The outage originated over 70 miles away and was caused when a connection from OTEC’s supplier, Idaho Power, was disrupted. “They had an equipment failure on their transmission line located at the Hines substation,” Stearns said. “They’re taking action to fix it.” Outages can cause minimal to severe damage to computer systems.

The Education Service District maintains the computer system to county schools. Although most schools were unaffected by the May 6 outage, a few local schools were unable to access the Internet on Monday. The outage blew power supplies and microwave radios that connect schools to the ESD. That was an easy fix, said Robert Waltenburg, ESD technology director, because they had the necessary supplies on hand to fix that problem. The outage also caused damage to several uninterruptible power supply units, and parts to fix them were not readily on hand. According to Waltenburg, the ESD does not usually suffer many effects from power outages because they have a back-up generator and large UPS units. “We usually weather them pretty well,” said Waltenburg.

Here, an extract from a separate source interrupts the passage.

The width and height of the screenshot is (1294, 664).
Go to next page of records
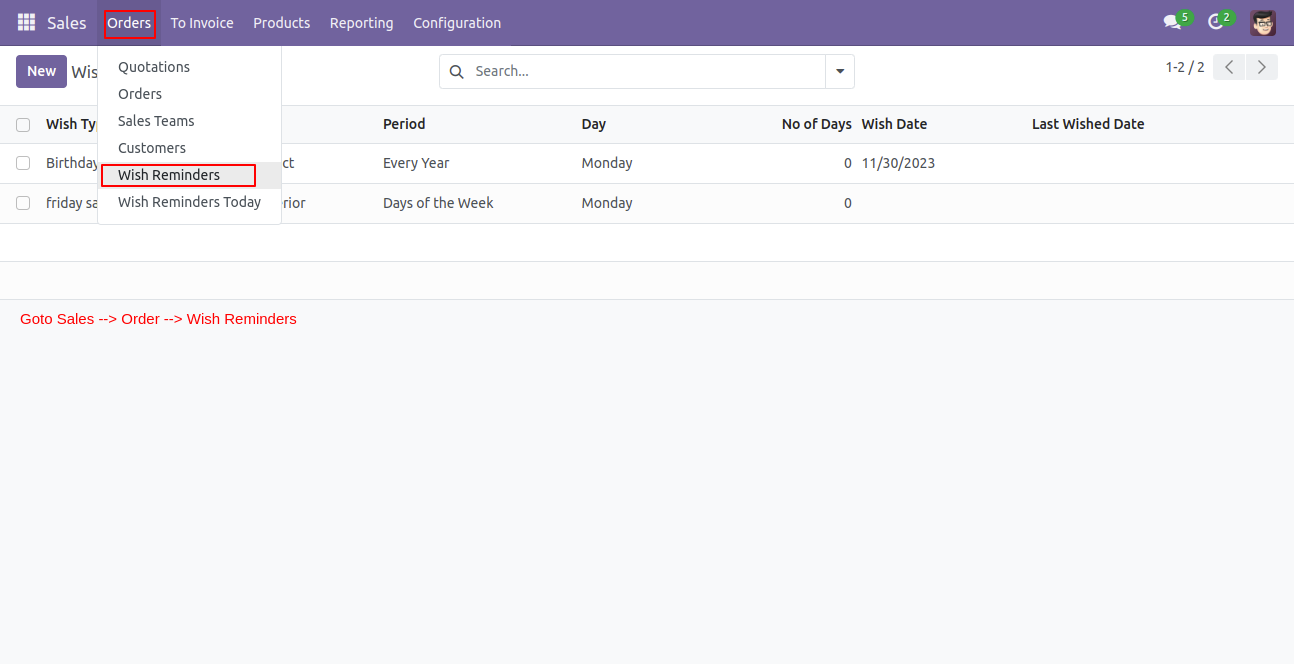coord(1262,67)
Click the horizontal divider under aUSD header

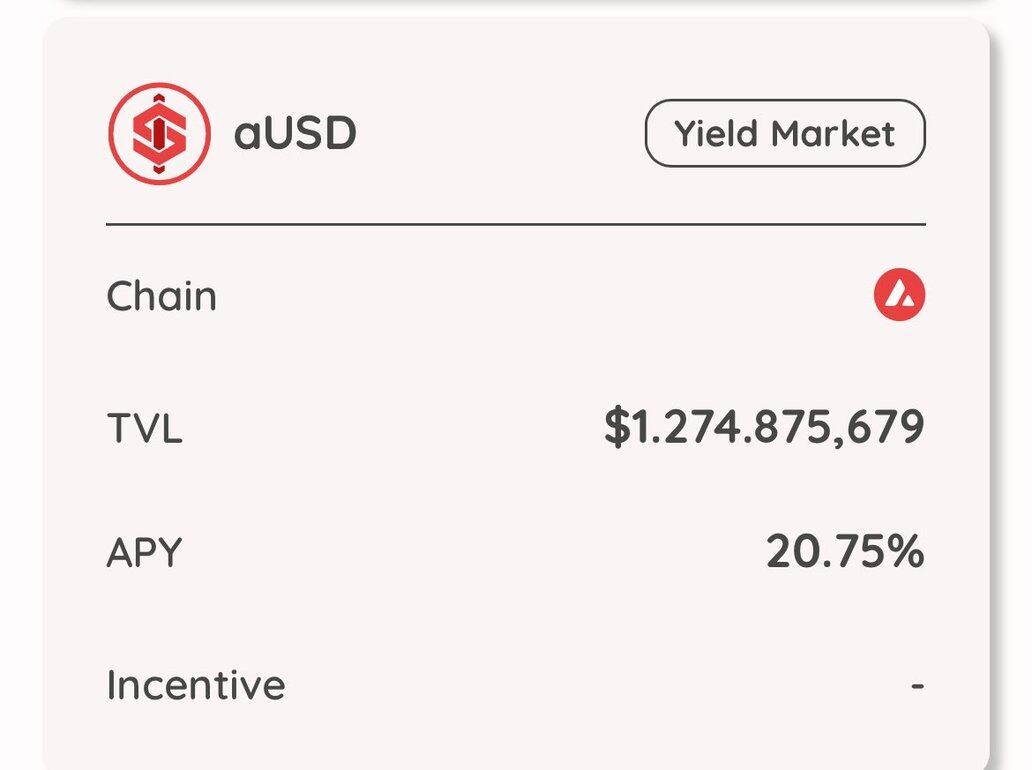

Jackson’s Shell in Canyon City was unable to pump gas during the power outage, but when the power came back on, they were left with other problems. The power surge associated with the outage cause their hard drive to crash, leaving them unable to scan merchandise or run credit cards until the problem was discovered and fixed over 24 hours later. “We had to do everything by hand, and it’s hard to keep track of inventory,” said Greg Jackson, owner of Jackson’s Shell. A technician came from Bend to fix the problem and by 6:30 p.m. Monday they were fully operational.

Along with lost business and the cost for repairs, they had to sort through the mess of manual transactions made during and after the outage. “It was awful,” Jackson said. The best way to protect electronics is to plug them into surge protectors, Stearns said. “If there is an outage, turn off or unplug things you want to protect,” Stearns added. Report power outages to the OTEC office, regardless of whether it’s a weekend or the middle of the night. There are always OTEC employees on call, and power can’t be restored if they don’t know it’s out, Stearns said. “Everything is in place so that when the power is out, we can get power back to our consumers as soon as possible,” Stearns said.